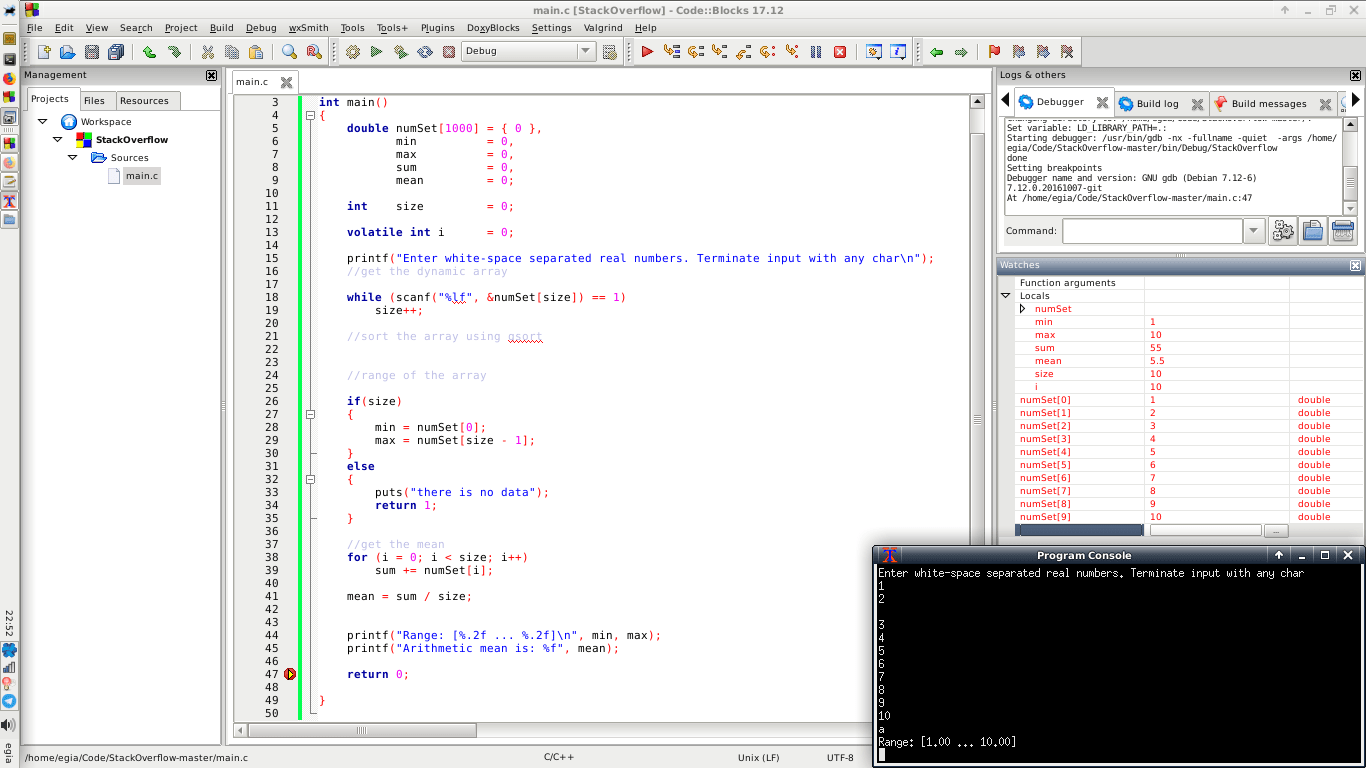Screen dimensions: 1366x768
Task: Click the Build gear icon
Action: click(x=353, y=52)
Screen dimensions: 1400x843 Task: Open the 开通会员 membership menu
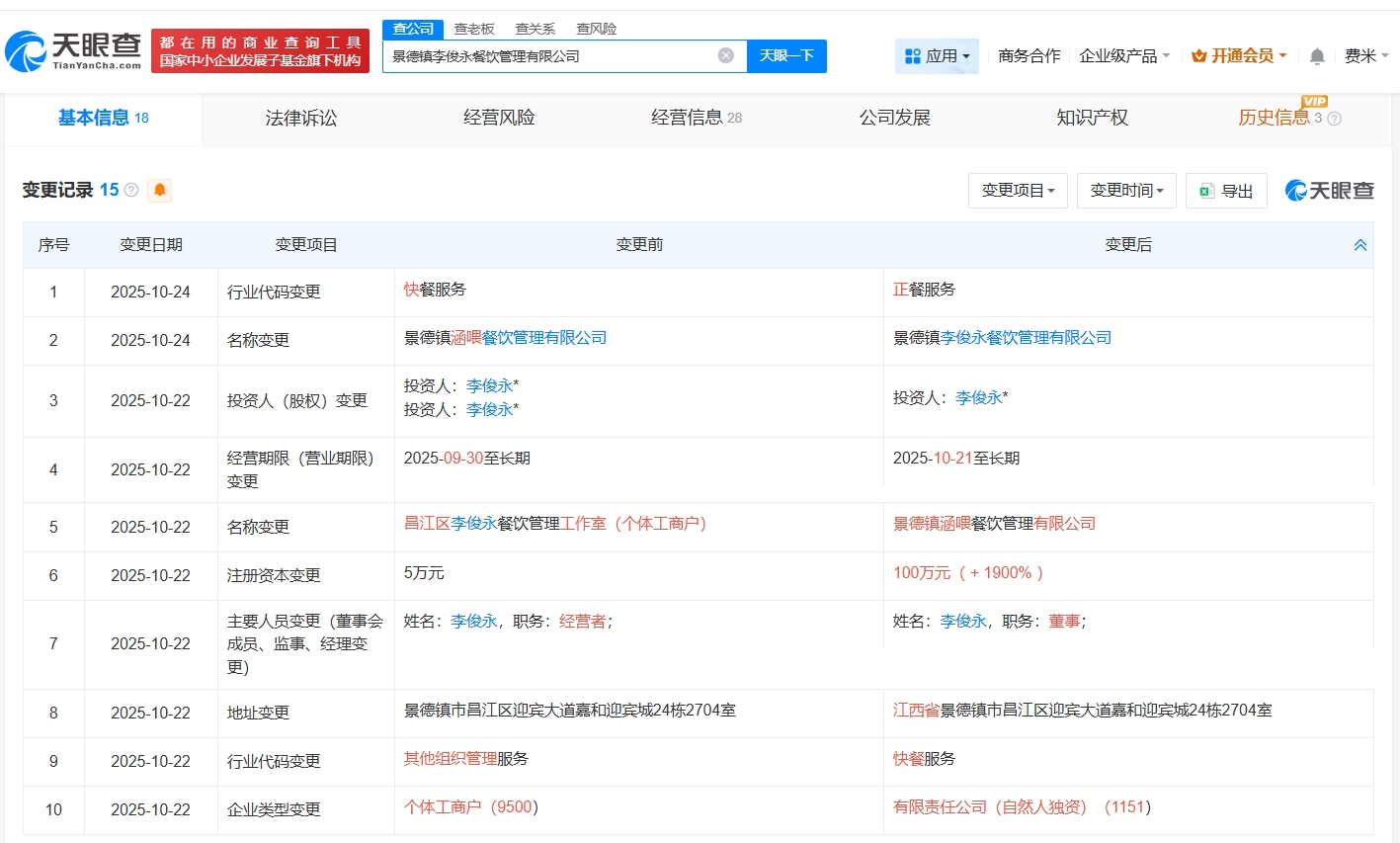(1239, 56)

TASK OBJECTIVE:
Locate the line containing "Screen dimensions: 1400x843" in the material above, then repeat it and every later line exactly, with no pictures.

EXERCISE SOLUTION:
Screen dimensions: 1400x843 Task: Open the 开通会员 membership menu
(1239, 56)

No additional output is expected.